The Roles Bots Play in Wikipedia
This post summarizes the CSCW 2019 paper “The Roles Bots Play in Wikipedia” by Lei (Nico) Zheng, Christopher M. Albano, Neev M. Vora, Feng Mai, and Jeffrey V. Nickerson.
Do you know that over 10% of the edits on English Wikipedia are being made by bots? Wikipedia bots run various automated tasks such as fixing invalid links, fixing typos, and updating page infobox; they may also calculate statistics and maintain articles in a WikiProject; they may also interact with human editors and each other. At the same time, bots are also contributors to other online communities, including Discord, Github, Slack, and Facebook. The Wikipedia community has a long history of using bots to assist collective knowledge production. The first Wikipedia bot appeared in October 2002 to add and maintain U.S. county and city articles. To this day, there are 1,601 registered bots on the English version of Wikipedia and their edits account for over 10% of all edits. Moreover, in Wikidata, the Wikipedia community’s document database, the proportion of edits made by bots has reached 88%. Clearly, bots are now an integral part of knowledge production.
Bots are tools, but they are different in nature from many tools because of their autonomy. Once deployed, bots quickly amplify human effort in both speed and scale. For example, ClueBot NG, the community’s anti-vandal bot, makes thousands of edits every day and on average reverts a malicious edit within 30 seconds of that edit being made. This significantly reduces the community’s time-to-revert and protects articles from vandalistic edits. However, as shown in previous studies, some automatic tools designed for quality control have inadvertently decreased the retention rate of newcomers. This is because edits from newcomers are sometimes flagged as subpar and therefore are more likely to be reverted. As the use of bots becomes more prevalent, their effects warrant further study.

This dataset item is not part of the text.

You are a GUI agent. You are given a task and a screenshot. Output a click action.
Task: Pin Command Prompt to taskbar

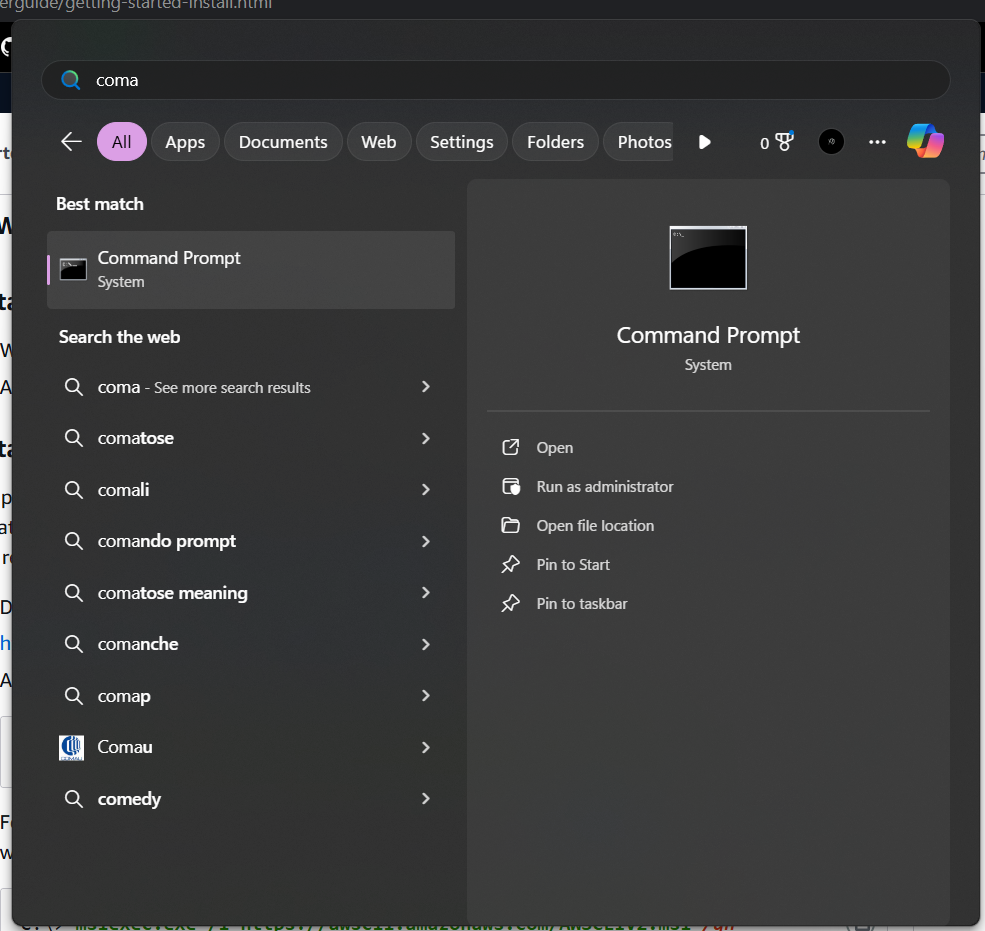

In a new study that will be presented at CSCW this November, we propose a nine-category taxonomy of bots based on their functions in English Wikipedia. We then build a multi-class classifier to classify 1,601 bots based on their descriptions and editing behavior. We study the activities of the bots with different roles: their edit frequency, their working spaces, and the evolution of their roles. We further investigate the effect of interacting with various bots on the retention rate of newcomers. We find that certain types of bots, even bots within the same role category, can have different effects on newcomers’ retention. Based on this analysis, we suggest ways to improve the communities’ bot governance procedure.
The Roles of bots
We identify nine roles along with their associated bot functions using a combination of network analysis and text mining. The following picture shows a network in which bot functions within the same role category are marked as the same color. Other than well-known functions such as counter-vandalism and article generation, we find other distinct bot functions and roles: for example, the Fixer bot fixes links, content or files in the article pages; the Clerk bot calculates and update statistical information, document user status, and update maintenance pages; the Advisor bot greet the newcomers and provide personalized suggestions for how they can contribute. We find bots with different roles also edit different areas in Wikipedia. The Fixer, Generator, and Connector bots mainly take care of article content pages, while the Tagger, Clerk, and Archiver maintain both the content pages and the community pages. The Advisor, Protector, and Notifier are more user-oriented when compared to their peers.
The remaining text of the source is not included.